**PROBLEMS TO SOLVE**:
1. Translate this sentence from the West Seattle Triangle post into Spanish: "Next steps: These concepts get official city reviews, with more opportunities for you to officially comment."
2. Return the passage of the West Seattle Triangle post from "I agree, not" to "2011 (12:02 am)", copied word for word.

Followup: What you missed at the West Seattle Triangle open house

We reported “live” last night from the West Seattle Triangle open house, which drew more than 60 people, including local neighborhood and business leaders as well as city planners. (Here’s our story, including video of what City Councilmember Tom Rasmussen had to say.) If you couldn’t be there – you can still take a look at what was presented, now that it’s all published to the city’s website. The introductory overview is here; the “boards” are here, including the final few pages focusing on the potential of 85-foot-high buildings in part of The Triangle, 20 feet above current zoning; and a closer look at the “street-use concept” proposal is here. Next steps: These concepts get official city reviews, with more opportunities for you to officially comment.

9 Replies to "Followup: What you missed at the West Seattle Triangle open house"

  • JB February 8, 2011 (6:14 pm)

    85 foot high buildings!Good bye views and sunshine, hello shade and concrete. What a great freaking idea!

    JB

  • natinstl February 8, 2011 (7:33 pm)

    I agree, not necessary to turn us into a mini downtown.

  • Mark February 8, 2011 (8:17 pm)

    I actually like the idea of more building height in this area. Plus, as I understand, the idea is to make sure buildings set back at upper elevations above the street to let light onto the street.
    .
    It would not hurt to have more people here–this is where all the grocery stories and buses are located.

  • Triangle Resident February 8, 2011 (8:50 pm)

    There is no justification for 85 feet anywhere in West Seattle. The code states 65 feet and that’s the height the Neighborhood Plan endorses. Interesting that a great deal of zone A is owned by Time Properties LLC, aka Huling. The hole should be the priority for the city, not creating a canyon of congestion. Cap the height at 65 feet and the developer can get more creative with floors 5 and 6.

  • westside February 9, 2011 (12:02 am)

    The Triangle is right next to the biggest business and residential area in West Seattle. It will also always have the best transit connections. It makes sense to plan for the future. Nobody is kicking anyone out who owns a business there now. But as property comes open we should absolutely be building a dense, walkable, neighborhood with lots of ground floor retail.

**EXTRACTED MATERIAL**:
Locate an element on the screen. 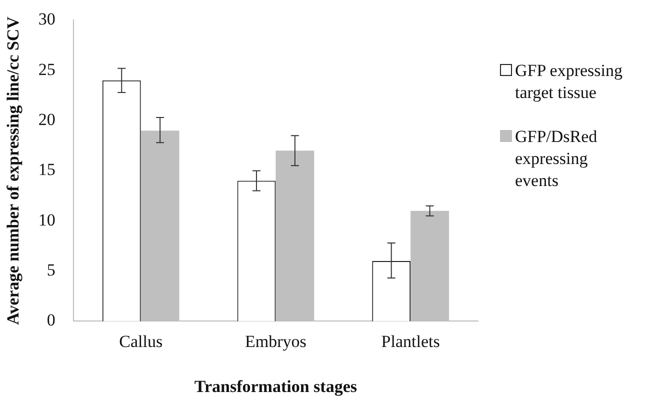 This screenshot has width=648, height=408. y-tick-label: 20 is located at coordinates (47, 120).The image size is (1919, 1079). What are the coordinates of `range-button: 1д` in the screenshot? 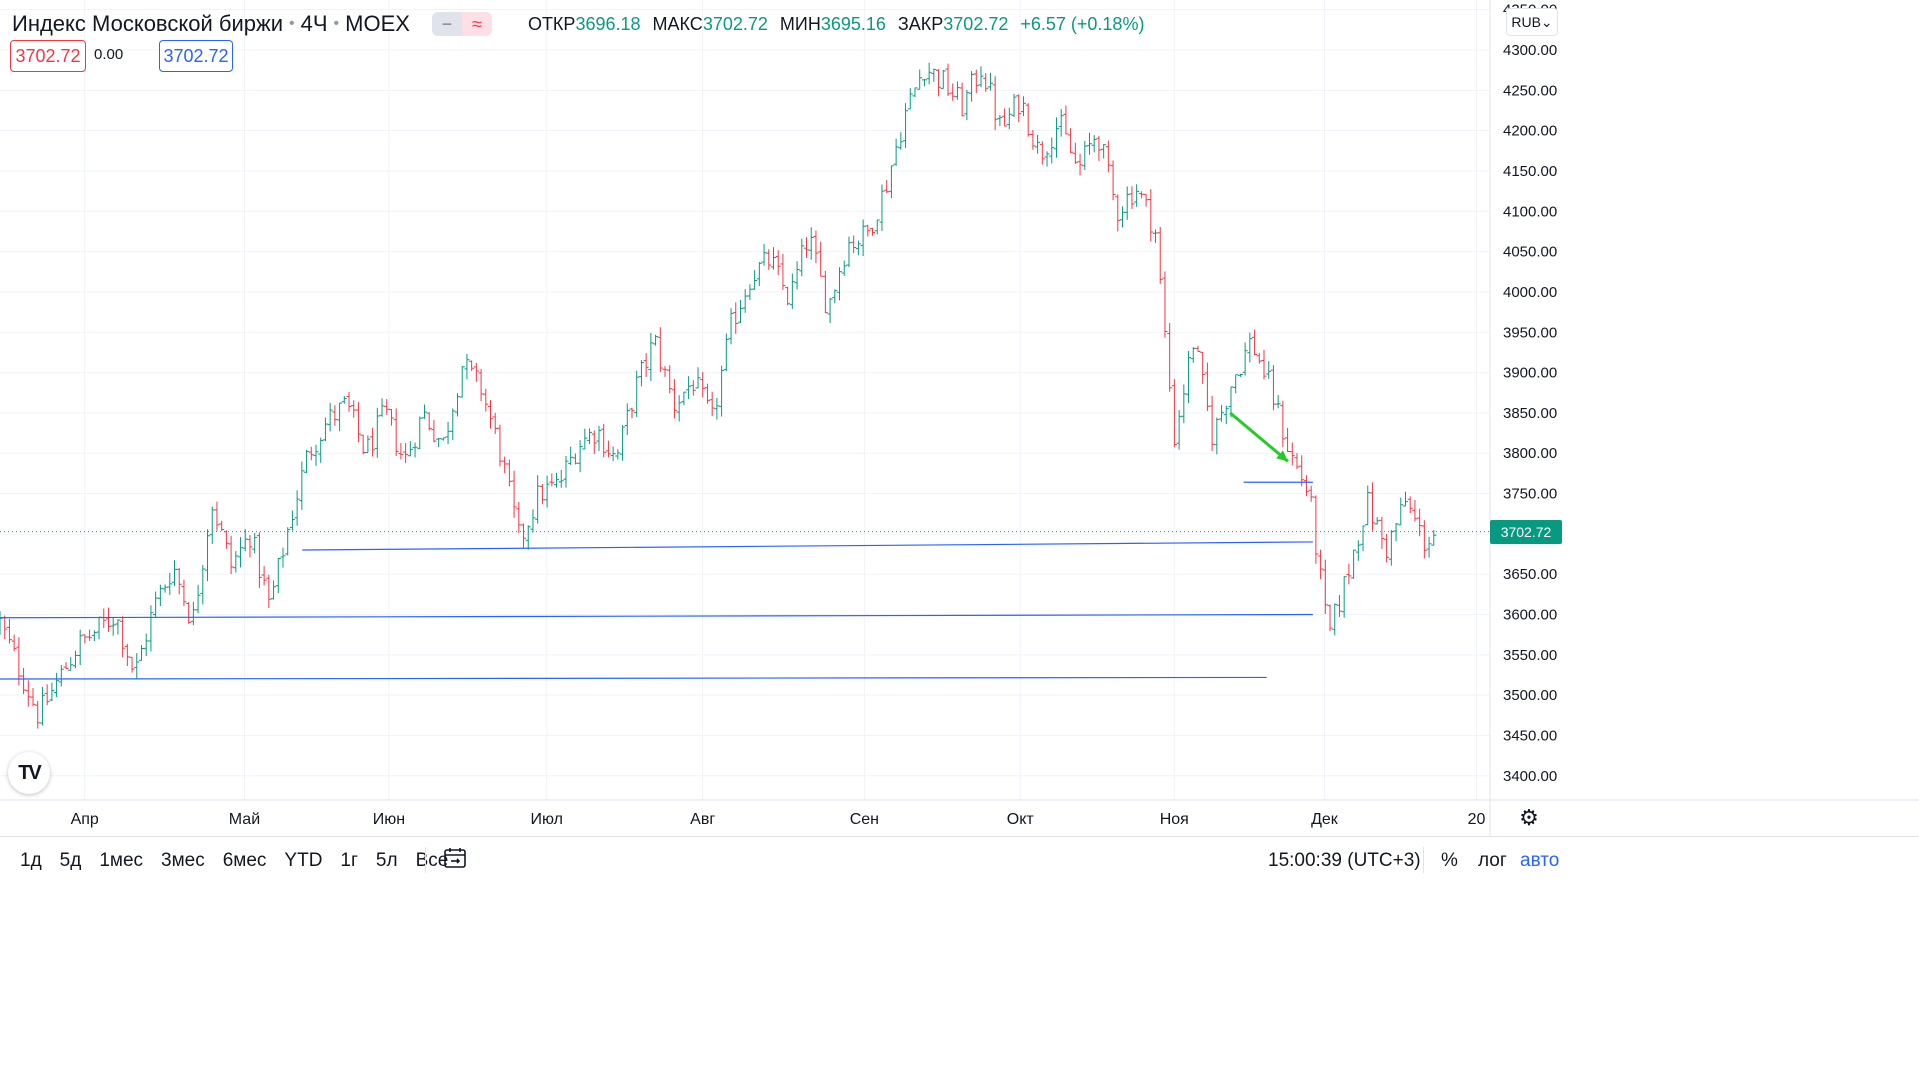 It's located at (31, 860). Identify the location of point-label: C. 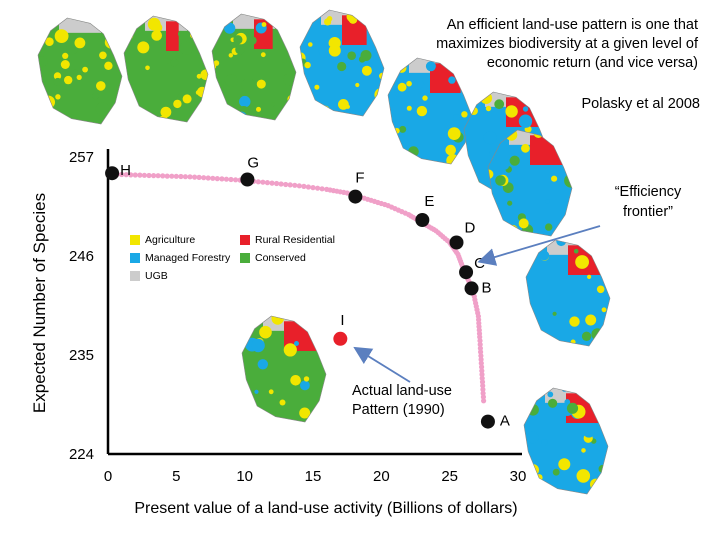
(480, 264). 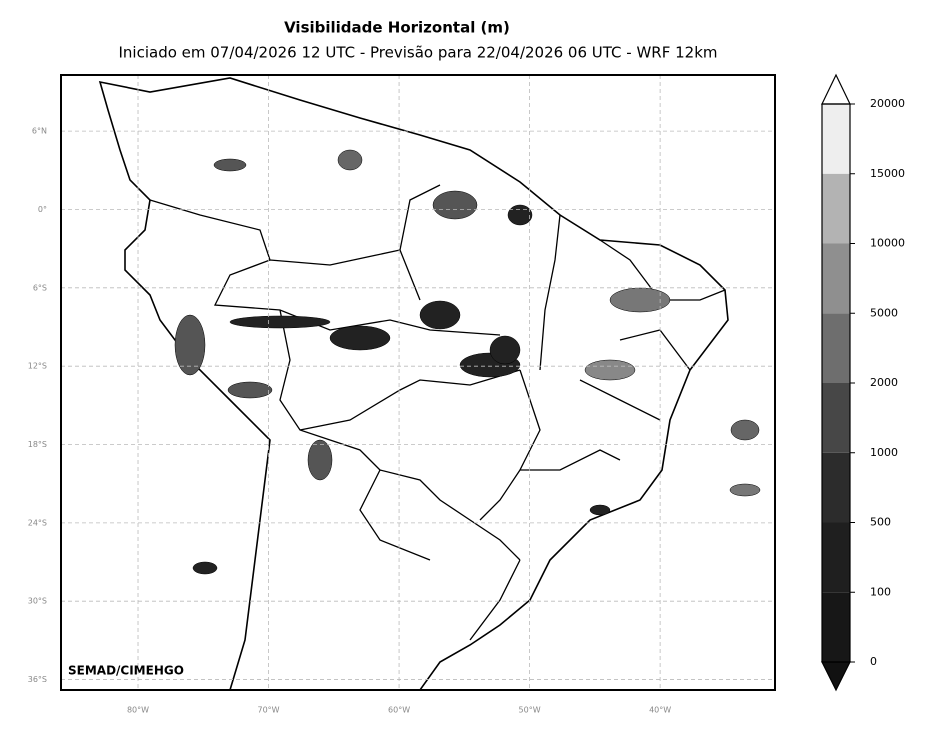 I want to click on x-tick-label: 70°W, so click(x=268, y=710).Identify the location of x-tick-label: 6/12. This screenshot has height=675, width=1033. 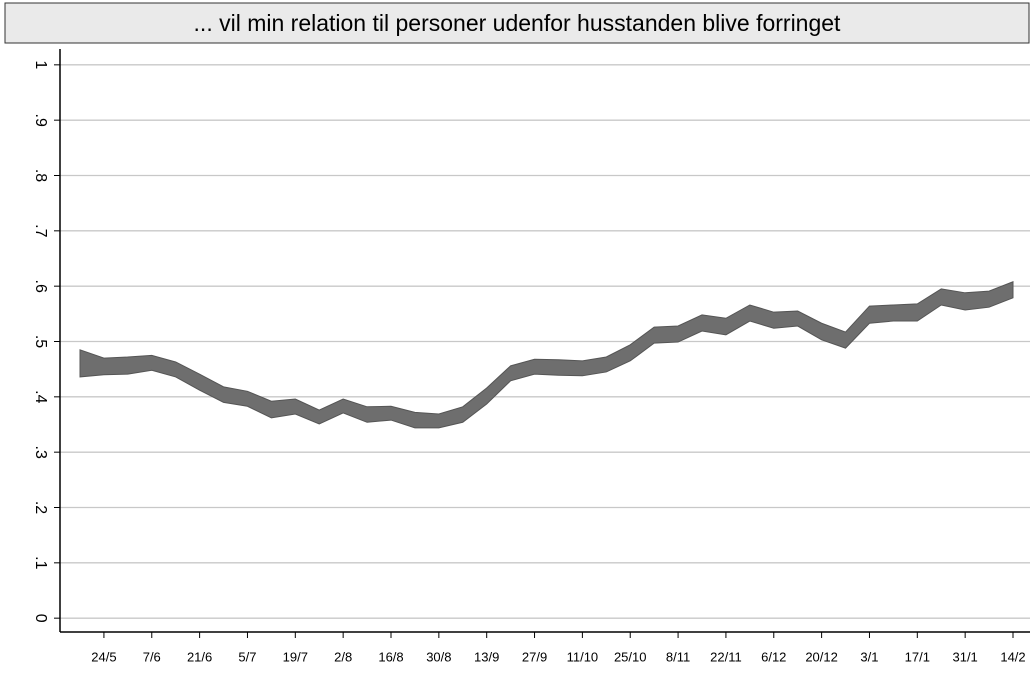
(774, 656).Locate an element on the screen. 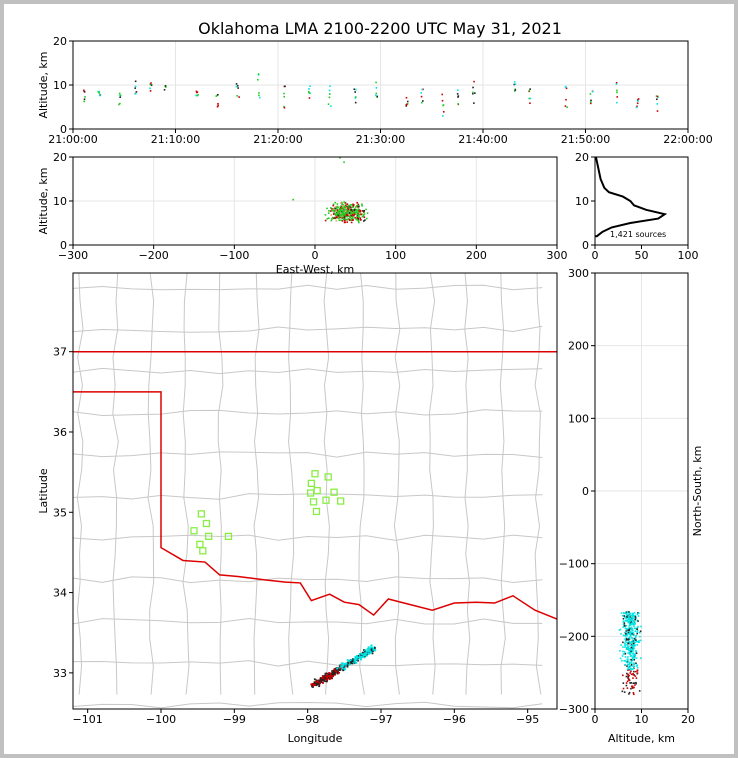  x-tick-label: −200 is located at coordinates (154, 256).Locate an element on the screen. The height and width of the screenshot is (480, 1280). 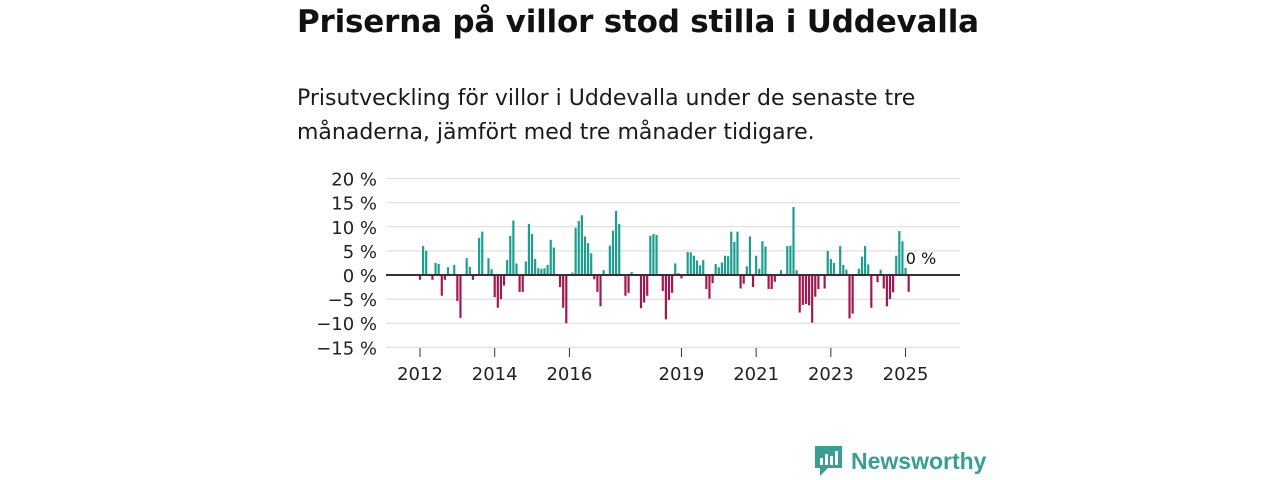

**RESULTS BY TASK**:
1. Próximos pasos: estos conceptos pasan por revisiones oficiales de la ciudad, con más oportunidades para que usted presente comentarios oficiales.

2.
I agree, not necessary to turn us into a mini downtown.

  • Mark February 8, 2011 (8:17 pm)

    I actually like the idea of more building height in this area. Plus, as I understand, the idea is to make sure buildings set back at upper elevations above the street to let light onto the street.
    .
    It would not hurt to have more people here–this is where all the grocery stories and buses are located.

  • Triangle Resident February 8, 2011 (8:50 pm)

    There is no justification for 85 feet anywhere in West Seattle. The code states 65 feet and that’s the height the Neighborhood Plan endorses. Interesting that a great deal of zone A is owned by Time Properties LLC, aka Huling. The hole should be the priority for the city, not creating a canyon of congestion. Cap the height at 65 feet and the developer can get more creative with floors 5 and 6.

  • westside February 9, 2011 (12:02 am)